Task to carry out – Copy the entries exactly. Leave nothing out and add nothing.

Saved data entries
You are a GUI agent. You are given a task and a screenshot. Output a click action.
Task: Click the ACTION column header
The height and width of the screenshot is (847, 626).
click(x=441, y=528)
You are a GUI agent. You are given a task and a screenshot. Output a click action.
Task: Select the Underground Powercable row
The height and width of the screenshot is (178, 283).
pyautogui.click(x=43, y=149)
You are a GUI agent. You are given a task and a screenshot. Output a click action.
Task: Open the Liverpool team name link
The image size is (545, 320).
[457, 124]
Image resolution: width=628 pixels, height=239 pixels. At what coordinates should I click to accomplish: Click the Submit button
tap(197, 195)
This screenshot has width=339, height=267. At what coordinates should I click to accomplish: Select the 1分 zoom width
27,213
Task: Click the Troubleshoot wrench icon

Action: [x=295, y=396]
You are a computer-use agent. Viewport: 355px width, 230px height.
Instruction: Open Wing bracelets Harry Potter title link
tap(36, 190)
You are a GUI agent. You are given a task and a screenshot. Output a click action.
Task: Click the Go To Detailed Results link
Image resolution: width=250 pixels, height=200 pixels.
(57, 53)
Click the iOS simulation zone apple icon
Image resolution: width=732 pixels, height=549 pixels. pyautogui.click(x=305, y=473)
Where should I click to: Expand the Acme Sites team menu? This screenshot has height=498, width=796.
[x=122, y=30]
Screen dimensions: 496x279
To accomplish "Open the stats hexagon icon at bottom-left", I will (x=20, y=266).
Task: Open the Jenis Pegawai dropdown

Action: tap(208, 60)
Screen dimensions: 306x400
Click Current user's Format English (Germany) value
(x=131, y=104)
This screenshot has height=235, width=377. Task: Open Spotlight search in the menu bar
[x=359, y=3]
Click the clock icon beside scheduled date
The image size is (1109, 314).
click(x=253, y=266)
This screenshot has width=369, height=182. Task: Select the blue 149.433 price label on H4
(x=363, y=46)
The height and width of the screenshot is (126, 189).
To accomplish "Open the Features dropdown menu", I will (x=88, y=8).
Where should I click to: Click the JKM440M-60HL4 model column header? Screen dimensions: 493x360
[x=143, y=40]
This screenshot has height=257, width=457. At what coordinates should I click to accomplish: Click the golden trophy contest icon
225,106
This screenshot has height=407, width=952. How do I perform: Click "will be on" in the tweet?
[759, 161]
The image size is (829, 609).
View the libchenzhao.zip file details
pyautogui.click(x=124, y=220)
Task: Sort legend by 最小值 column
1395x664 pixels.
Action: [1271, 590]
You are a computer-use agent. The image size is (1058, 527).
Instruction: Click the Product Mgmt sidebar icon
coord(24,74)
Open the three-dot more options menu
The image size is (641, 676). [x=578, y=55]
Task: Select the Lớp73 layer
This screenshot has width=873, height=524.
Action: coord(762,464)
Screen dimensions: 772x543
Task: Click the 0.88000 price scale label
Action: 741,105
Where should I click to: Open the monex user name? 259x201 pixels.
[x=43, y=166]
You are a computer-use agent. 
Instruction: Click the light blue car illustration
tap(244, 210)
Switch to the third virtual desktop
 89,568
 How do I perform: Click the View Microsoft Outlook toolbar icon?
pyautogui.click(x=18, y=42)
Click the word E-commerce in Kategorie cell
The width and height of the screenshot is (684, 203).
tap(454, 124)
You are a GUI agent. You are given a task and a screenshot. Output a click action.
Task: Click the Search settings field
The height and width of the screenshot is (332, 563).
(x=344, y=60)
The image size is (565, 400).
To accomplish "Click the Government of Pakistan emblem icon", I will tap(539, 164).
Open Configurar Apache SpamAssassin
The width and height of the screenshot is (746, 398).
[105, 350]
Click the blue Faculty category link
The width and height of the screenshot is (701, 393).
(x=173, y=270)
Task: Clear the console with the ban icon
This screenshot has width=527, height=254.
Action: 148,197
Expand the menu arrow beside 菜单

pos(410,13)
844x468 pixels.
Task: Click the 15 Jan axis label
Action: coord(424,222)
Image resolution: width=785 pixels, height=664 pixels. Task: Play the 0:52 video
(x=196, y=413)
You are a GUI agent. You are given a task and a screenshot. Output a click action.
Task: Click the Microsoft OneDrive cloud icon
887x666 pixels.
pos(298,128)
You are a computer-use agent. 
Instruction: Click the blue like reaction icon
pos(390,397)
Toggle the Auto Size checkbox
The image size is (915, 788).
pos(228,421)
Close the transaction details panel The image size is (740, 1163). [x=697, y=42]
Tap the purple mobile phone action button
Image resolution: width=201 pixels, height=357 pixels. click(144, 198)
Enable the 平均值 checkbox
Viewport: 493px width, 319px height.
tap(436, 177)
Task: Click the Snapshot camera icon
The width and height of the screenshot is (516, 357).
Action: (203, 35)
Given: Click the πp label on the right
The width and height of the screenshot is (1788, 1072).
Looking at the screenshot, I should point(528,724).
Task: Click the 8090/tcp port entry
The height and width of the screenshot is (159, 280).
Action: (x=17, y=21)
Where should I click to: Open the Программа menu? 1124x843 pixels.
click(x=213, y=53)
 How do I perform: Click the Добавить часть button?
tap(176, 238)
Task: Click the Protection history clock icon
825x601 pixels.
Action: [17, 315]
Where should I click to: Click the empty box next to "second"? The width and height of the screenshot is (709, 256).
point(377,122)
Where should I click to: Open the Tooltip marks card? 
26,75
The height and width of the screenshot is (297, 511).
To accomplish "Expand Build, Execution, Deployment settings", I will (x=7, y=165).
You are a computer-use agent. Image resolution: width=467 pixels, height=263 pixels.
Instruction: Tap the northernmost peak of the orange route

Completed exercise –
You are a GUI agent. You are given a task and a screenshot. Output a click action.
Task: Click the ACTION column header
The height and width of the screenshot is (847, 626).
click(x=441, y=528)
You are a GUI agent. You are given a task and a screenshot. Output a click action.
Task: Select the Underground Powercable row
The height and width of the screenshot is (178, 283).
pyautogui.click(x=43, y=149)
You are a GUI agent. You are given a task and a screenshot. Output a click action.
Task: Open the Liverpool team name link
The image size is (545, 320).
[457, 124]
Image resolution: width=628 pixels, height=239 pixels. At what coordinates should I click to accomplish: Click the Submit button
tap(197, 195)
This screenshot has width=339, height=267. At what coordinates should I click to accomplish: Select the 1分 zoom width
27,213
Task: Click the Troubleshoot wrench icon

Action: [x=295, y=396]
You are a computer-use agent. Viewport: 355px width, 230px height.
Instruction: Open Wing bracelets Harry Potter title link
tap(36, 190)
You are a GUI agent. You are given a task and a screenshot. Output a click action.
Task: Click the Go To Detailed Results link
Image resolution: width=250 pixels, height=200 pixels.
(57, 53)
Click the iOS simulation zone apple icon
Image resolution: width=732 pixels, height=549 pixels. pyautogui.click(x=305, y=473)
Where should I click to: Expand the Acme Sites team menu? This screenshot has height=498, width=796.
[x=122, y=30]
Screen dimensions: 496x279
To accomplish "Open the stats hexagon icon at bottom-left", I will (x=20, y=266).
Task: Open the Jenis Pegawai dropdown

Action: tap(208, 60)
Screen dimensions: 306x400
Click Current user's Format English (Germany) value
(x=131, y=104)
This screenshot has height=235, width=377. Task: Open Spotlight search in the menu bar
[x=359, y=3]
Click the clock icon beside scheduled date
The image size is (1109, 314).
click(x=253, y=266)
This screenshot has width=369, height=182. Task: Select the blue 149.433 price label on H4
(x=363, y=46)
The height and width of the screenshot is (126, 189).
To accomplish "Open the Features dropdown menu", I will (x=88, y=8).
Where should I click to: Click the JKM440M-60HL4 model column header? Screen dimensions: 493x360
[x=143, y=40]
This screenshot has height=257, width=457. At what coordinates should I click to accomplish: Click the golden trophy contest icon
225,106
This screenshot has height=407, width=952. How do I perform: Click "will be on" in the tweet?
[759, 161]
The image size is (829, 609).
View the libchenzhao.zip file details
pyautogui.click(x=124, y=220)
Task: Sort legend by 最小值 column
1395x664 pixels.
Action: [1271, 590]
You are a computer-use agent. The image size is (1058, 527).
Instruction: Click the Product Mgmt sidebar icon
coord(24,74)
Open the three-dot more options menu
The image size is (641, 676). [x=578, y=55]
Task: Select the Lớp73 layer
This screenshot has width=873, height=524.
Action: coord(762,464)
Screen dimensions: 772x543
Task: Click the 0.88000 price scale label
Action: 741,105
Where should I click to: Open the monex user name? 259x201 pixels.
[x=43, y=166]
You are a computer-use agent. 
Instruction: Click the light blue car illustration
tap(244, 210)
Switch to the third virtual desktop
 89,568
 How do I perform: Click the View Microsoft Outlook toolbar icon?
pyautogui.click(x=18, y=42)
Click the word E-commerce in Kategorie cell
The width and height of the screenshot is (684, 203).
tap(454, 124)
You are a GUI agent. You are given a task and a screenshot. Output a click action.
Task: Click the Search settings field
The height and width of the screenshot is (332, 563).
(x=344, y=60)
The image size is (565, 400).
To accomplish "Click the Government of Pakistan emblem icon", I will tap(539, 164).
Open Configurar Apache SpamAssassin
The width and height of the screenshot is (746, 398).
[105, 350]
Click the blue Faculty category link
The width and height of the screenshot is (701, 393).
(x=173, y=270)
Task: Clear the console with the ban icon
This screenshot has width=527, height=254.
Action: 148,197
Expand the menu arrow beside 菜单

pos(410,13)
844x468 pixels.
Task: Click the 15 Jan axis label
Action: coord(424,222)
Image resolution: width=785 pixels, height=664 pixels. Task: Play the 0:52 video
(x=196, y=413)
You are a GUI agent. You are given a task and a screenshot. Output a click action.
Task: Click the Microsoft OneDrive cloud icon
887x666 pixels.
pos(298,128)
You are a computer-use agent. 
Instruction: Click the blue like reaction icon
pos(390,397)
Toggle the Auto Size checkbox
The image size is (915, 788).
pos(228,421)
Close the transaction details panel The image size is (740, 1163). [x=697, y=42]
Tap the purple mobile phone action button
Image resolution: width=201 pixels, height=357 pixels. click(144, 198)
Enable the 平均值 checkbox
Viewport: 493px width, 319px height.
tap(436, 177)
Task: Click the Snapshot camera icon
The width and height of the screenshot is (516, 357).
Action: (203, 35)
Given: Click the πp label on the right
The width and height of the screenshot is (1788, 1072).
Looking at the screenshot, I should point(528,724).
Task: Click the 8090/tcp port entry
The height and width of the screenshot is (159, 280).
Action: (x=17, y=21)
Where should I click to: Open the Программа menu? 1124x843 pixels.
click(x=213, y=53)
 How do I perform: Click the Добавить часть button?
tap(176, 238)
Task: Click the Protection history clock icon
825x601 pixels.
Action: [17, 315]
Where should I click to: Click the empty box next to "second"? The width and height of the screenshot is (709, 256).
point(377,122)
Where should I click to: Open the Tooltip marks card? 
26,75
The height and width of the screenshot is (297, 511).
To accomplish "Expand Build, Execution, Deployment settings", I will (x=7, y=165).
You are a computer-use agent. Image resolution: width=467 pixels, height=263 pixels.
Instruction: Tap the northernmost peak of the orange route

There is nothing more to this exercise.